Thursday, March 22, 2012

Missing women found

The missing women in this case are women who based on the overall sex at birth ratios, are not present in the population.  Although selective abortion is often thought to be the primary culprit, that is not always as much the case as assumed.  In a number of cases, the “missing women” are as much within the adult cohorts as within the infants.

Missing Women by Age


Siwan Anderson, Debraj Tay,  Review of Economic Studies (2010) 77, 1262–1300 (Hat tip: MR)

Our study of excess female deaths by age and disease yields the following findings. For developing countries today, the epidemiological transition—the changing composition of disease— explains very little of excess female mortality. At young ages, the Group 1 diseases are largely responsible for missing women. The opposite is true at older ages; Group 2 diseases are responsible.

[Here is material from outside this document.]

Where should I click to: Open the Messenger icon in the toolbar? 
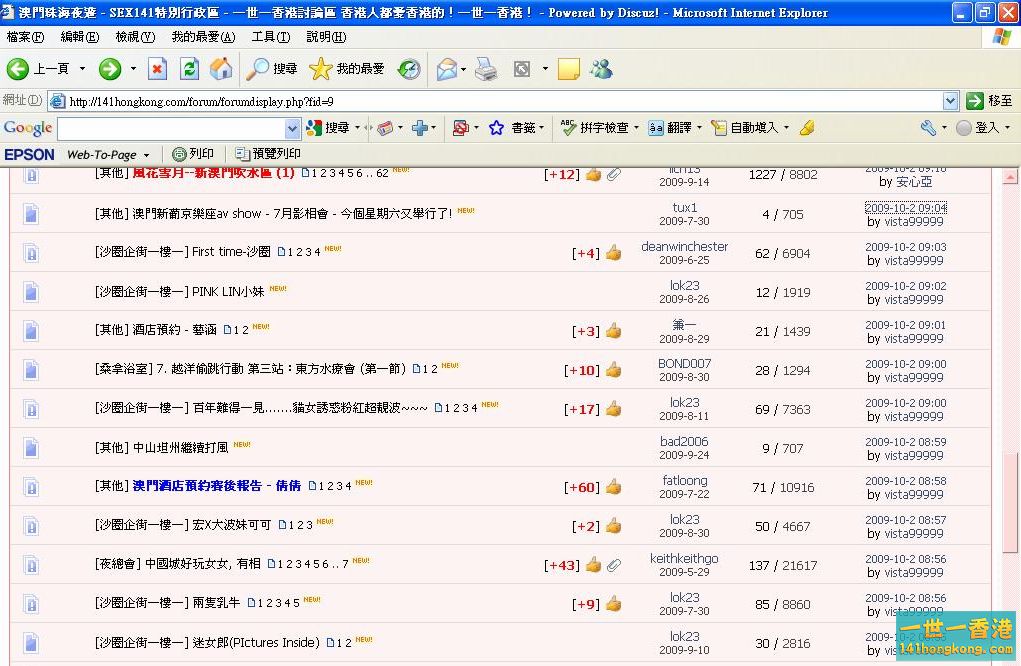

They note that the United States, at the beginning of the 20th century similarly had a large group of missing adult women.  In the case of the United States it may have been changes in the death rate from tuberculosis that caused the demographic deficit (p.1287).

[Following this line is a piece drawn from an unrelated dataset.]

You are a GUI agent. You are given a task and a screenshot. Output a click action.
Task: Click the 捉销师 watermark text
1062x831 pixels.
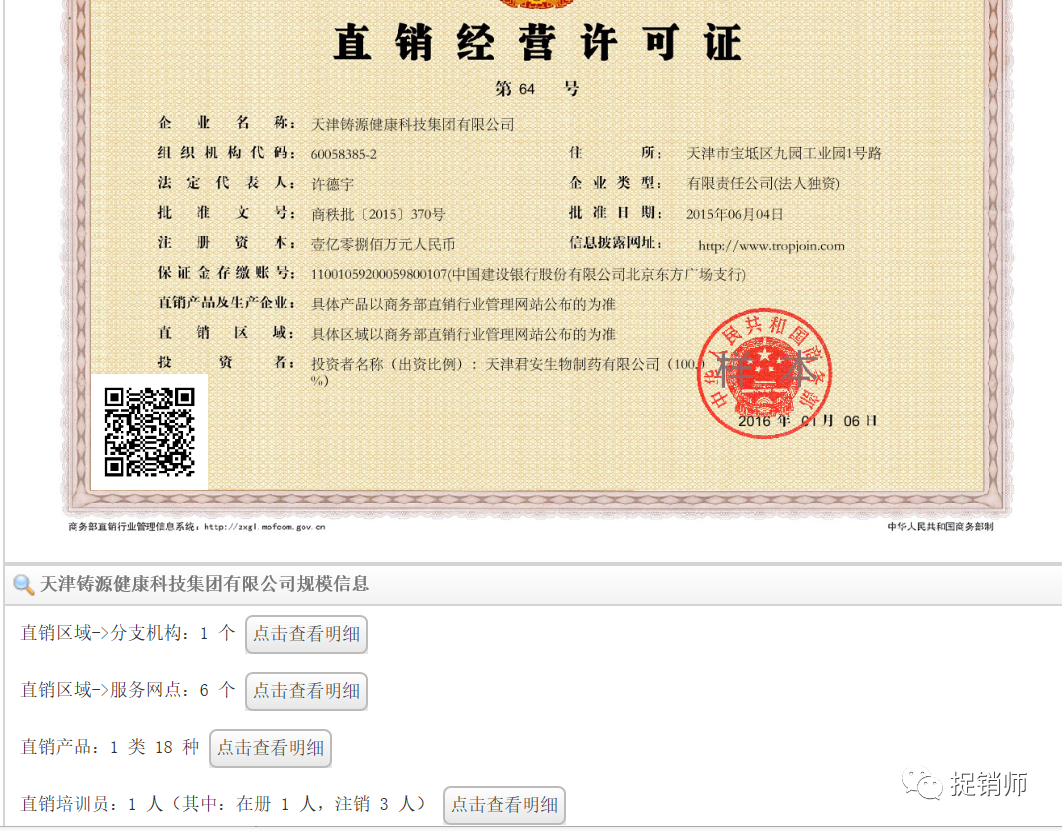[988, 785]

Although there were certain constants across regions, there were also a number of regional peculiarities

In India, communicable, preventable diseases explain missing girls in childhood. Maternal mortality and injuries are important at the reproductive ages. Cardiovascular deaths are an overwhelmingly strong source of missing women at older ages in India and dominate all other sources of excess female mortality. Finally, congenital deaths at infancy, as well as Injuries, account for a suspiciously large total of excess female deaths in India. These excess deaths easily outnumber maternal mortality.

In sub-Saharan Africa, missing girls also die prematurely from preventable diseases: malaria is a primary killer. As to India, maternal deaths are also important. But the dominant source of missing women in sub-Saharan Africa is HIV/AIDS. It accounts for well over a third of excess female deaths in the region. (That said, sub-Saharan African percentages of missing women are still comparable to those in India and China even if the excess female deaths from HIV/AIDS is entirely ignored.)

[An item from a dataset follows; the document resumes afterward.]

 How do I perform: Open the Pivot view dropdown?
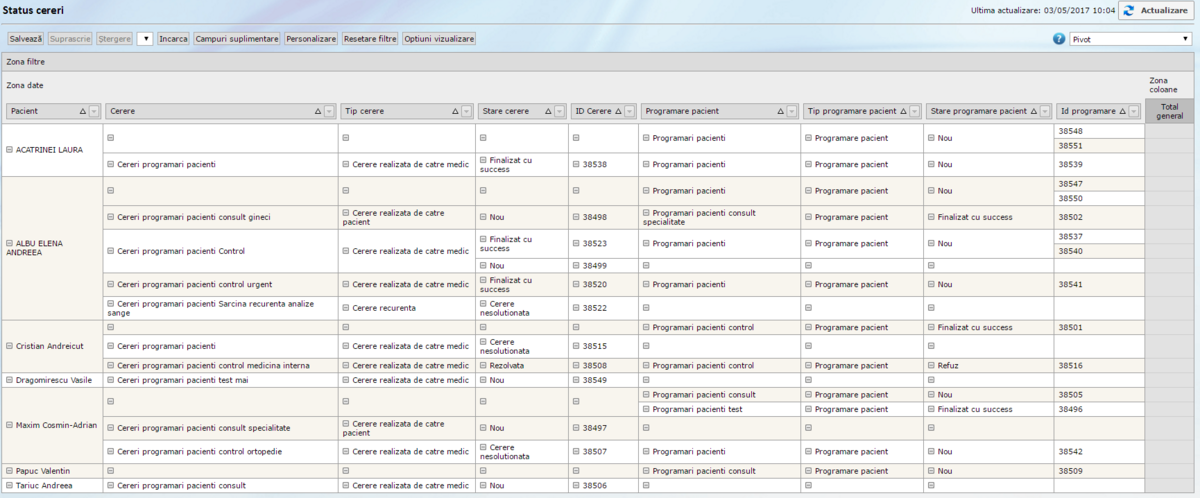point(1129,39)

In China, by contrast, the dominant source of missing females is prenatal. That said, there are excess female deaths in childhood which are due to respiratory and perinatal causes. To us, these are warning signs that active female discrimination in China possibly stretches beyond the prenatal. Indeed, a large chunk of missing women in China, as well as in India, are found after the age of 45. In China, these excess deaths from Group 2 diseases account for close to 40% of the flow of all missing women. The corresponding figure for India is also 40%. These numbers point to the importance of studying the conditions of elderly women in India and

China. As a final note, we observe some similarities between age-specific percentages of missing women in the historical United States (ca. 1900) and India or sub-Saharan Africa today.

What I tend to take from this is that while cultural patterns are important, it can also be said in general that life in a non-modern setting can be very difficult on women.  Deaths during childbirth are of course a unique danger to woman, but there appears to other areas, often region specific, which uniquely affect the mortality women.  Although they don't mention it in the quotation above, they do discuss the differing rates of suicide between men and women in China as being indicative of a problem.

2 comments:

Humble wife said...

The ones in control-absolute control are the ones that make me sick. I mean we understand certain diseases are typical etc.

Sad...

russell1200 said...

Yes, I very much agree. On a (sort of) positive note, it does mean that not all cases of population imbalance involve abortion-infanticide.